At least 450 children have died from COVID-19, according to the Centers for Disease Control and Prevention, out of more than 640,000 people who have died in the United States.
Alexandra Simbaña looks at the same risks and is gripped with fear.
“When people say, ‘Oh, a small percentage of children will get fatally sick,’ that is not comforting when you have been to the dark side of the moon,” said Simbaña, 42, of Washington, D.C., who was hospitalized for COVID-19 last year and is still suffering from health problems.
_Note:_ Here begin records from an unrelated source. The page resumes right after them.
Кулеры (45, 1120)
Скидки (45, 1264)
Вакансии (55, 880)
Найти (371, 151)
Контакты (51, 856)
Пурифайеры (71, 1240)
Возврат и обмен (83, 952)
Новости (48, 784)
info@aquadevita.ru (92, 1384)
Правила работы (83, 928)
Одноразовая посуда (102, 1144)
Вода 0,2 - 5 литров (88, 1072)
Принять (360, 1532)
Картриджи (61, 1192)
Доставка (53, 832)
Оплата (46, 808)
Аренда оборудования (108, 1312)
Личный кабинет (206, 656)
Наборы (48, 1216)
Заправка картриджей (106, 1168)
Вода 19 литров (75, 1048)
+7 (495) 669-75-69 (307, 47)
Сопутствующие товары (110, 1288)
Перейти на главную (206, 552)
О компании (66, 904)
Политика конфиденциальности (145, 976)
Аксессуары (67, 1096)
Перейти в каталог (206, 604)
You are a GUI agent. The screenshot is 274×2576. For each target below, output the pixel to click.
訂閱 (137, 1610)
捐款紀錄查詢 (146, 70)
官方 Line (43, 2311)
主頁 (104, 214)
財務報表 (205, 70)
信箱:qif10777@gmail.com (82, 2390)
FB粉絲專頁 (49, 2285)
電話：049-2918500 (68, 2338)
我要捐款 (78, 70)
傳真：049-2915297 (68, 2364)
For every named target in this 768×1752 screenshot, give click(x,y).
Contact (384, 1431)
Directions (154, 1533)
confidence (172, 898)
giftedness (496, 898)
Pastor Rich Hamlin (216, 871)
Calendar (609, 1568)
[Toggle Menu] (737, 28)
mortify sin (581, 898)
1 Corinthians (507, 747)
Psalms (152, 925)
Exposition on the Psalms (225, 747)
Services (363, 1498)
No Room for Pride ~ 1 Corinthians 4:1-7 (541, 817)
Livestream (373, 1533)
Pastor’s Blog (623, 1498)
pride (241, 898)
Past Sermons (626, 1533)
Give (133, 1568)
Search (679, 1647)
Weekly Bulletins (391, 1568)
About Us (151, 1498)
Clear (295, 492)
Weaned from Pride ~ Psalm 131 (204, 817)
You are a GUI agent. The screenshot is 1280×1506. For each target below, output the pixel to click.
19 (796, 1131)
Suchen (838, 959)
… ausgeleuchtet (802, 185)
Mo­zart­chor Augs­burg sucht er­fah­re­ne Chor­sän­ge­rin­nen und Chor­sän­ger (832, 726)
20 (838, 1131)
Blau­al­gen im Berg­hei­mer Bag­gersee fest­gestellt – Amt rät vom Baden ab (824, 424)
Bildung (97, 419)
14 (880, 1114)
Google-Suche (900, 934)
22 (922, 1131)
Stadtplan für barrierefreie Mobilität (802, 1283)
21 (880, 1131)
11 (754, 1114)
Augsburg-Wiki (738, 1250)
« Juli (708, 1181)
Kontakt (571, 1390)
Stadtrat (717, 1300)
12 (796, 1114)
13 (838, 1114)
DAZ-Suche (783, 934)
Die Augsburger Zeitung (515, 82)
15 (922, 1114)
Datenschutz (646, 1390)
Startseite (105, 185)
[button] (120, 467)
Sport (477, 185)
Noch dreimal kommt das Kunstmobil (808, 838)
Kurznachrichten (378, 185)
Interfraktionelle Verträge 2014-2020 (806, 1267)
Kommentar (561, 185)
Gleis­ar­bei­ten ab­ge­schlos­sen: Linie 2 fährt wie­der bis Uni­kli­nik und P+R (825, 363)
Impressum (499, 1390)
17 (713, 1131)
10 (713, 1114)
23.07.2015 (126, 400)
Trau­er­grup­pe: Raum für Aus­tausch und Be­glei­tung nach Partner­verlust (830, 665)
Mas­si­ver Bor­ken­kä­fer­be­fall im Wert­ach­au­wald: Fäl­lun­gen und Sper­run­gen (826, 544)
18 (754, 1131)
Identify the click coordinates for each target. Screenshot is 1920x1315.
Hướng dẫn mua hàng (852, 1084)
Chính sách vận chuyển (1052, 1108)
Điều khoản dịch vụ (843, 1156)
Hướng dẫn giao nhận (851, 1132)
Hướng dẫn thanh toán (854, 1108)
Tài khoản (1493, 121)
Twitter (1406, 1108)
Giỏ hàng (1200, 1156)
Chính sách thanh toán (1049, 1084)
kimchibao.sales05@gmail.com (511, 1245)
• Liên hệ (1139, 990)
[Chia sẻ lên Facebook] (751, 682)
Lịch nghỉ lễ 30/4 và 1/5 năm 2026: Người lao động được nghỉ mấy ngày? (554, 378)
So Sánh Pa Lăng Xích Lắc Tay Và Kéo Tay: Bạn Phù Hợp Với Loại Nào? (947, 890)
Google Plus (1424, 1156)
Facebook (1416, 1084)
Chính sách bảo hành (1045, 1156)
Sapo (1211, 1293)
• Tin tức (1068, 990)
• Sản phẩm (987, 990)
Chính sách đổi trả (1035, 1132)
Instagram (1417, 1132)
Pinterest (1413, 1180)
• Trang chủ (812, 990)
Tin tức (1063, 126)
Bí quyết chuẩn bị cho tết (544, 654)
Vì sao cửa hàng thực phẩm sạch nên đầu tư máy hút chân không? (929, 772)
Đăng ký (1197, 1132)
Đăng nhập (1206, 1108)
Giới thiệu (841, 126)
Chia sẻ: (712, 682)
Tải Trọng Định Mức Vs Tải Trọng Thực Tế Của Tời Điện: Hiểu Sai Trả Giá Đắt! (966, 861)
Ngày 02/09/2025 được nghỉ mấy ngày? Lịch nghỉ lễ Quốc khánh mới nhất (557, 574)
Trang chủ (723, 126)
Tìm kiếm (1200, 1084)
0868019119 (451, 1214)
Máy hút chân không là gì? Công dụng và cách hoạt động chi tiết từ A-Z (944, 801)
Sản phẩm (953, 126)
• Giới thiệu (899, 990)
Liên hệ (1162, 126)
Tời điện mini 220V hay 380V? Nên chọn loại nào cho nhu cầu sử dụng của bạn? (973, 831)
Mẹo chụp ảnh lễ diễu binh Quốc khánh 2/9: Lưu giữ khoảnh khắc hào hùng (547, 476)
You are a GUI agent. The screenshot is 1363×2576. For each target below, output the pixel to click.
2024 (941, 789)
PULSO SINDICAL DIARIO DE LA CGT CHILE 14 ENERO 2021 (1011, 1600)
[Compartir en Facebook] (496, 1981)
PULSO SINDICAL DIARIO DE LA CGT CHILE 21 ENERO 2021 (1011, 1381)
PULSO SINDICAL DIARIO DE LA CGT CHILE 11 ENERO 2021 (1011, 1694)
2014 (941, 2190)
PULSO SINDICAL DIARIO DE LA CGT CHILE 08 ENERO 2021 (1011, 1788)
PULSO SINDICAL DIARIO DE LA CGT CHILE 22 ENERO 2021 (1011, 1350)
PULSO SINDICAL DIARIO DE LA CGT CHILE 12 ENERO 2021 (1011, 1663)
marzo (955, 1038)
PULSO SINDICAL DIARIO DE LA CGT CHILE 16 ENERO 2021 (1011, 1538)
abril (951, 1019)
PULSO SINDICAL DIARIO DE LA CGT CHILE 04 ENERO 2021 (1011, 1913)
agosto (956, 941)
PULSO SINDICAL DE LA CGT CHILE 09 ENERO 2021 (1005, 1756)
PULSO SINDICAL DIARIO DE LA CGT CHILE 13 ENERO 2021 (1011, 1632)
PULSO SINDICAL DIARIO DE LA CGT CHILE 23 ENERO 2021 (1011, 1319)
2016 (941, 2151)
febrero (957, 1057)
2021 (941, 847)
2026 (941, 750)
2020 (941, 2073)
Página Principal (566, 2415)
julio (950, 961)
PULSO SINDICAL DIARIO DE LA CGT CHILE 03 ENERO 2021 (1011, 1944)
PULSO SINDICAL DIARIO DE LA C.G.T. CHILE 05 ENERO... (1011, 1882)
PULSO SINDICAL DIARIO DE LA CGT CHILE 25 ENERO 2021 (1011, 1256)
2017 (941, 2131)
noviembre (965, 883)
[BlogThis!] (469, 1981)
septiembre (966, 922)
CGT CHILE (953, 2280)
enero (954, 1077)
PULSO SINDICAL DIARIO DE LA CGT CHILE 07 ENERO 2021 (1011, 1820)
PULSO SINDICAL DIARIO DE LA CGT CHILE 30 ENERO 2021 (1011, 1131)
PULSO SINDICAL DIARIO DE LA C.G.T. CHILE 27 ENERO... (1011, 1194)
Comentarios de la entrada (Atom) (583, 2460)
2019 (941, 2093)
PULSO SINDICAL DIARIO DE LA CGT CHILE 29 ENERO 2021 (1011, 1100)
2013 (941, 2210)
She kept her 9-year-old daughter home this week rather than send her into a classroom.
“No,” she said, “that 1% could be my child.”
And then there is a simple practicality that often cuts through it all: child care.
“If I had an option and I could keep them at home and keep the lights on and feed them, it would be a no-brainer,” said Isis Spann, 32, of Moncks Corner, South Carolina, an education coach who works with families to teach elementary-age children at home. “But it just doesn’t work out for our family dynamic that way.”
She is cautiously sending her four children to school in person this fall.
The lack of a vaccine for young children has also helped fuel anxiety over masking.
In Texas, where school mask mandates are banned, Jason Helms, 39, of Fort Worth said he became alarmed on the first day of school when his 6-year-old daughter’s teacher was not wearing a mask.
“We went home, and we laid on the floor, and we cried,” Helms said.
He was particularly concerned about exposing his 3-year-old daughter, who is vulnerable to respiratory problems.
His family felt they had little choice but to move.
His wife, Meaghan Helms, took the children to live with her parents in North Carolina, where the family believed they would have more access to children’s hospital beds and where their 6-year-old is attending a school that requires masks. Jason Helms has remained in Fort Worth for work.
Federal officials are facing intensifying pressure to accelerate emergency use authorization for a vaccine, including from the American Academy of Pediatrics, which has urged authorization “as soon as possible.”
Tera Long, 39, of Sallisaw, Oklahoma, was so worried about her state’s ban on mask mandates that on the second day of school, she signed up her daughter, 10, for a clinical trial for a vaccine.
“I’m ready,” she said.
Two coronavirus vaccine makers, Pfizer-BioNTech and Moderna, recently expanded the size of their studies in children ages 5-11, a precautionary measure intended to detect rare side effects, including heart inflammation problems.
Pfizer has said it may be able to submit data to the Food and Drug Administration this month, but any timetable for authorization is uncertain.
For the time being, many parents are just trying to get by.
Juliet Muller, 46, sent her 9-year-old daughter back to school in Chicago this week, hoping for the best. If her daughter stays healthy, she said, the benefits of learning in person and being around other children will be worth it. Still, she cannot help thinking about worst-case scenarios.
“You are just juggling chain saws,” she said. “And you are hoping to catch it right.”